Data START

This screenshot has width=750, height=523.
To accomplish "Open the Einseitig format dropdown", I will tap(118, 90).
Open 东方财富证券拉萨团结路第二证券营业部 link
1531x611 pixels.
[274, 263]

Data END

- **Directions**:
Make an exact copy of the records.

- **Exercise response**:
This screenshot has width=750, height=523.
To accomplish "Open the Einseitig format dropdown", I will tap(118, 90).
Open 东方财富证券拉萨团结路第二证券营业部 link
1531x611 pixels.
[274, 263]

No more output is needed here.